A modified version of the Glasgow Coma Scale (GCS) will be used to assess the consciousness level of your child if the injury was traumatic. The GCS is a neurological scale that assesses a patient’s consciousness through three tests that look at eye, verbal and motor responses. Traumatic brain injury in children is classified as mild (GCS score of 13-15), moderate (GCS score of 9-12), or severe (GCS score of 3-8).


Physicians treat TLS spine injuries with surgical and nonsurgical approaches. At CHOP, treatment recommendations depend on the type of injury, as well as injury location and severity.

Treatment options include:

  • An external brace such as a “halo” device, which consists of a metal ring affixed to the skull and connected to a padded vest by rigid bars
  • Surgical fusion, a surgical technique to join two or more vertebrae, with or without using rigid metal devices
  • Adjacent wedge fractures may require a brace or surgery to prevent further damage and kyphosis.
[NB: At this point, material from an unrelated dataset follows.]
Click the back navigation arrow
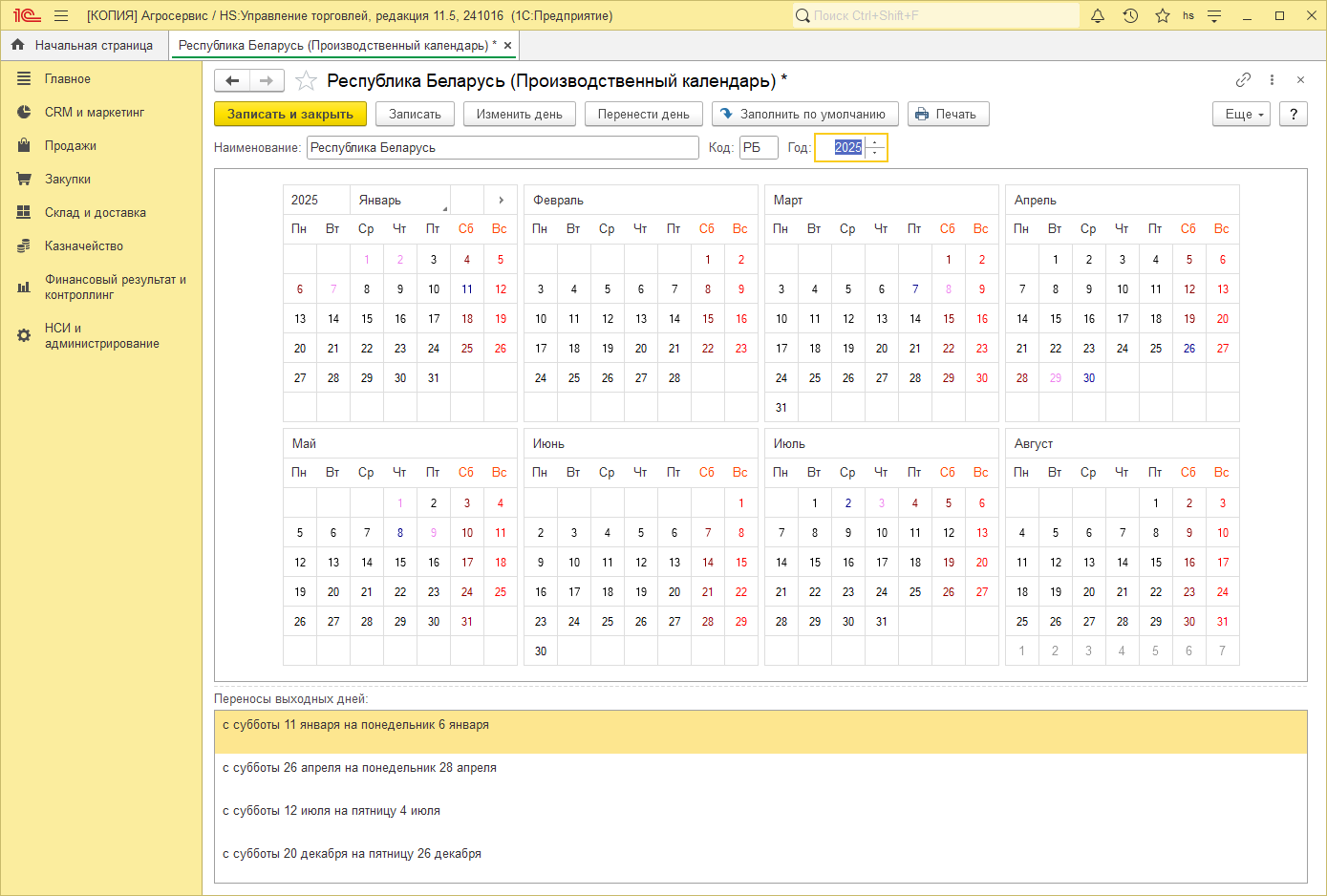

If your child needs surgery, we take every precaution to ensure safety in spine surgery. Our multidisciplinary approach helps us to address all aspects of your child’s care and treatment.

While surgery can dramatically improve traumatic spine injuries, it can be a stressful experience for you and your child. Our team can help you prepare your child for surgery and know what to expect during surgery.

Additionally, we recognize your child's pediatrician or referring physician as an important part of your child's care team and provide regular updates about your child's progress.

Follow-up care

It is important to note that at times it is difficult to diagnose a spinal cord injury in very young children through radiologic tests because the spine is not fully calcified. Other issues can also develop during treatment of an injury. That's why follow-up care with an experienced orthopaedic physician is essential after any spine injury.  

Your physician will suggest a follow-up schedule geared to your child’s specific needs. Follow-up care is available at CHOP's Main Campus or at a CHOP Care Network location.

Our pediatric clinical professionals will follow your child until young adulthood (between age 18 and 21) and help transition to adult orthopaedic care, if needed.

At CHOP, we offer ongoing services and support to your child and family. Your child will have access to clinical services such as physical and occupational therapy, as well as psychosocial support from social workers and psychologists who can help your child deal with any emotional effects of the injury.


Recovery from injuries to the thoracic, lumbar and sacral regions of the spine depend on the severity of neurological injuries. However, even pediatric patients with devastating neurological injuries have made good recoveries.